Mario Draghi (immagine tratta dal sito ufficiale della BCE)

Il portale dell’enciclopedia pubblica la storia e significato della frase chiave dell’allora Governatore della BCE che bloccò la speculazione sull’euro, oggi usata come baluardo anche in riferimento alla pandemia Covid-19.

 

L’Istituto della Enciclopedia Italiana pubblica oggi un percorso linguistico che colloca nel tempo e fissa il significato storico, sociale e culturale dell’espressione che ha scandito la fase culminante della carriera istituzionale di Mario Draghi in veste di governatore della Banca Centrale Europea, dopo esserlo stato della Banca d’Italia.

Il neologismo Whatever it takes (“Costi quel che costi”) venne coniato dal grande economista e banchiere italiano nella crisi economica del 2012 per definire in modo assolutamente non equivocabile dai mercati il ruolo della Banca centrale europea nella difesa dell’euro. Oggi tale notissima frase è tornata in evidenza, sia nei discorsi dei rappresentanti politici sia degli operatori economici e dei media, anche come marcatore linguistico-temporale legato alla recente emergenza sanitaria da Coronavirus.

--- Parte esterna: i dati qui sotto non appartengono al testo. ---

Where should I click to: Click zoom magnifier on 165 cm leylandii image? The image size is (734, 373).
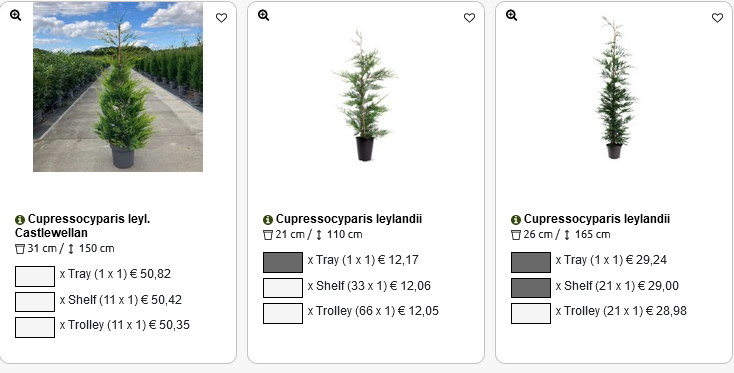tap(512, 15)
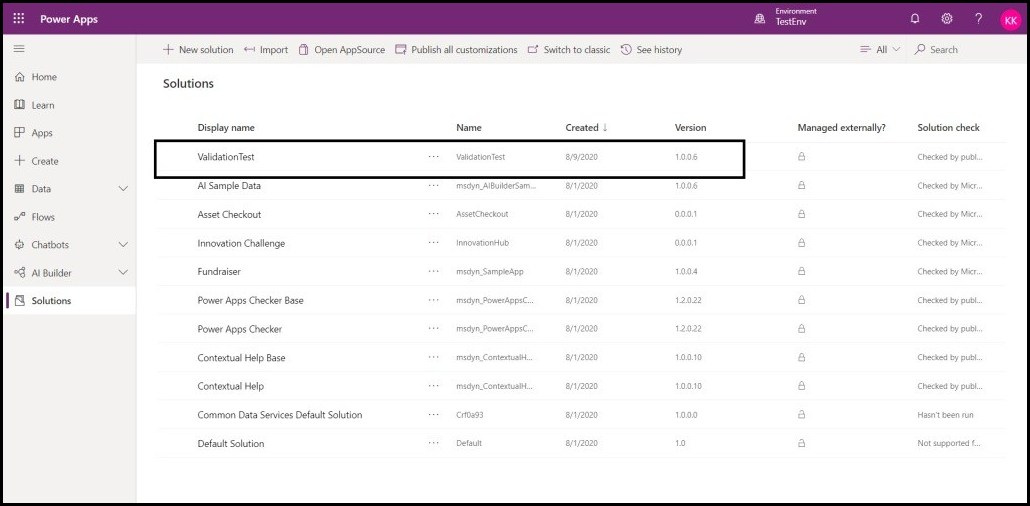Sort by the Created column header
This screenshot has width=1030, height=506.
(585, 128)
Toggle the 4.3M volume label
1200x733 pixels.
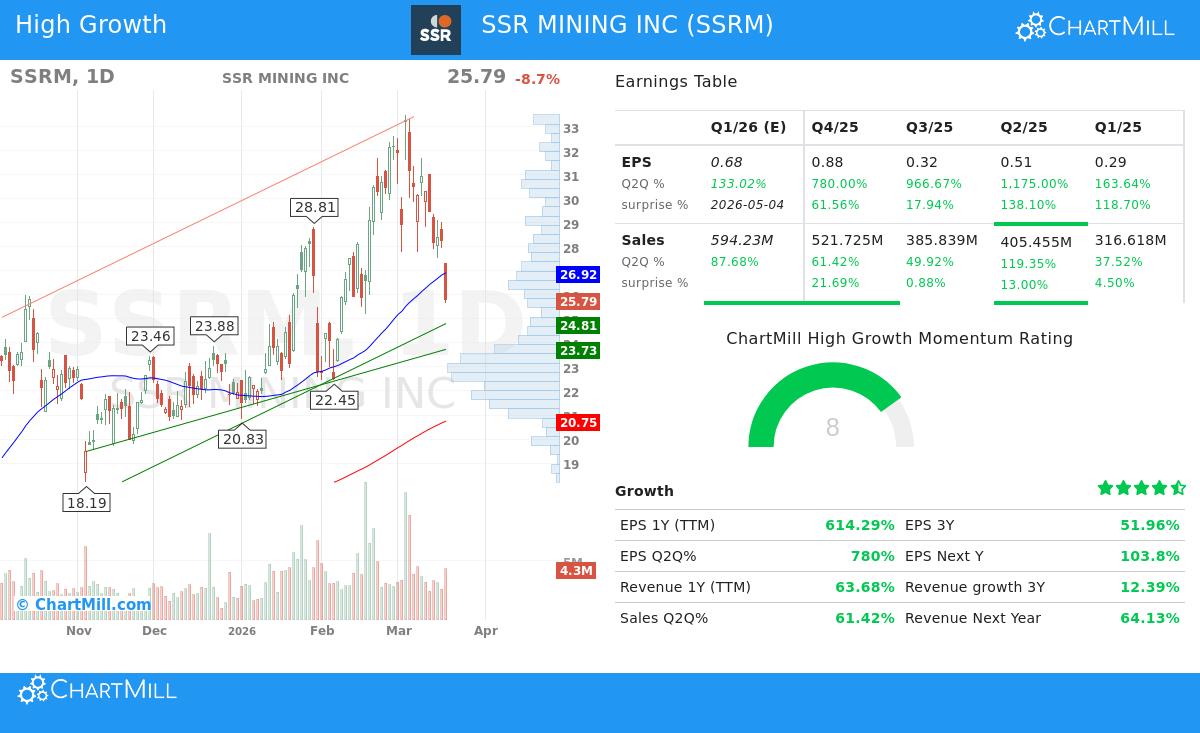pyautogui.click(x=576, y=570)
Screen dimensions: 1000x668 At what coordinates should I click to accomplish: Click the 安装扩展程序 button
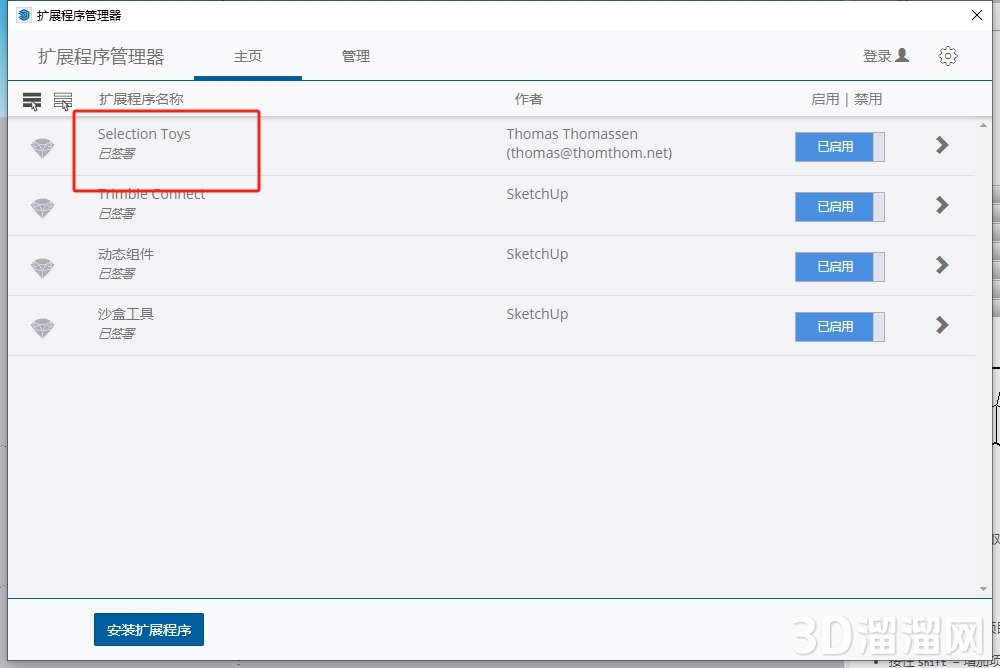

Il lavoro della redazione digitale Treccani conferma dunque anche in campo linguistico lo straordinario ruolo giocato in campo economico, politico e istituzionale da Mario Draghi, definito al termine del suo mandato da numero uno della Bce «il più importante uomo di stato europeo dell’ultimo decennio».

Dal 1925 l’Istituto della Enciclopedia Italiana fondata da Giovanni Treccani ha accompagnato la storia del nostro Paese, fino a divenire testimonianza sistematica dell’identità culturale italiana.

Treccani.it nasce nel 1995 ed è la banca dati digitale dell’Istituto della Enciclopedia Italiana. Il portale Treccani si classifica tra i siti web più consultati in Italia, raggiungendo l’obiettivo di aggregare e fidelizzare la più grande comunità italiana della cultura. Ed è il punto di riferimento per circa 1 milione di visitatori unici al giorno che fanno dei valori della cultura e della lingua italiana il fondamento della propria vita di cittadini e che trovano in Treccani.it una bussola essenziale per orientarsi nel mondo contemporaneo.